■ **Problem**
Set out exactly, line by line, the stretch of data below that begins at the line containing "This screenshot has width=1146, height=716." and ends at the line containing "The image size is (394, 1568).", with both ends kept.

----------------------------------------

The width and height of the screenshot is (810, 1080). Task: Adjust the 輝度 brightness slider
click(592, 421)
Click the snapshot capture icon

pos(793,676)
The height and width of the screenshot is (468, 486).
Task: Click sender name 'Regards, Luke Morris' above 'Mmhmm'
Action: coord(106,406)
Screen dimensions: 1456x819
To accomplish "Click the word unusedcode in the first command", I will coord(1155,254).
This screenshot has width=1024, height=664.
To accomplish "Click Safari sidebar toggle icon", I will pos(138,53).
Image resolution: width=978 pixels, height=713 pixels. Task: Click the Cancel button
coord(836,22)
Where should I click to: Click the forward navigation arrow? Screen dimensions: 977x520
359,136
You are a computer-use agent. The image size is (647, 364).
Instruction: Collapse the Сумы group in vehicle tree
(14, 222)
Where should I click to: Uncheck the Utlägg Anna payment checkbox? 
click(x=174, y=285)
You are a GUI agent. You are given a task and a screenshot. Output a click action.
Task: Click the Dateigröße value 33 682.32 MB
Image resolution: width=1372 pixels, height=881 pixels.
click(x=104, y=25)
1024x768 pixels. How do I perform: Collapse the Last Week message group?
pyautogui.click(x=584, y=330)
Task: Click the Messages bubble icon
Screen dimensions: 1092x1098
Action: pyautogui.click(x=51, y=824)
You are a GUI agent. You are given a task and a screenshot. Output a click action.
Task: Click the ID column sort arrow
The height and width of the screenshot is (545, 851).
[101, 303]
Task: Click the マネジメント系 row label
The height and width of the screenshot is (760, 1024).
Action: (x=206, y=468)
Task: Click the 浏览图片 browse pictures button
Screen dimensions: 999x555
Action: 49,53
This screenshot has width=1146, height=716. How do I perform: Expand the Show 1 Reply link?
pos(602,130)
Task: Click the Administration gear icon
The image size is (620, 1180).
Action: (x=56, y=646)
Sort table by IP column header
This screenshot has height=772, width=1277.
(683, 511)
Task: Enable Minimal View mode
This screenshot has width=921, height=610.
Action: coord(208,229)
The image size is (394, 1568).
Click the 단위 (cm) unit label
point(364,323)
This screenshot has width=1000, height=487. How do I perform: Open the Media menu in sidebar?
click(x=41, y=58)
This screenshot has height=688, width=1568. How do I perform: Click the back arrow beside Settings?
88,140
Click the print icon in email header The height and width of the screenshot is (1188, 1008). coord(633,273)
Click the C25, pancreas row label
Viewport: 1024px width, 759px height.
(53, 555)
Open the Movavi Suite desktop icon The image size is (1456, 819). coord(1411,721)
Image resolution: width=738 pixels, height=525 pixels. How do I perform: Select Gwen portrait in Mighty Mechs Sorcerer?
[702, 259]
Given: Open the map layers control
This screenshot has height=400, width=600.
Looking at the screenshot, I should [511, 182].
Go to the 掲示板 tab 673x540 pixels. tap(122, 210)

----------------------------------------

■ **Solution for this exercise**
This screenshot has width=1146, height=716. How do I perform: Expand the Show 1 Reply link?
pos(602,130)
Task: Click the Administration gear icon
The image size is (620, 1180).
Action: (x=56, y=646)
Sort table by IP column header
This screenshot has height=772, width=1277.
(683, 511)
Task: Enable Minimal View mode
This screenshot has width=921, height=610.
Action: coord(208,229)
The image size is (394, 1568).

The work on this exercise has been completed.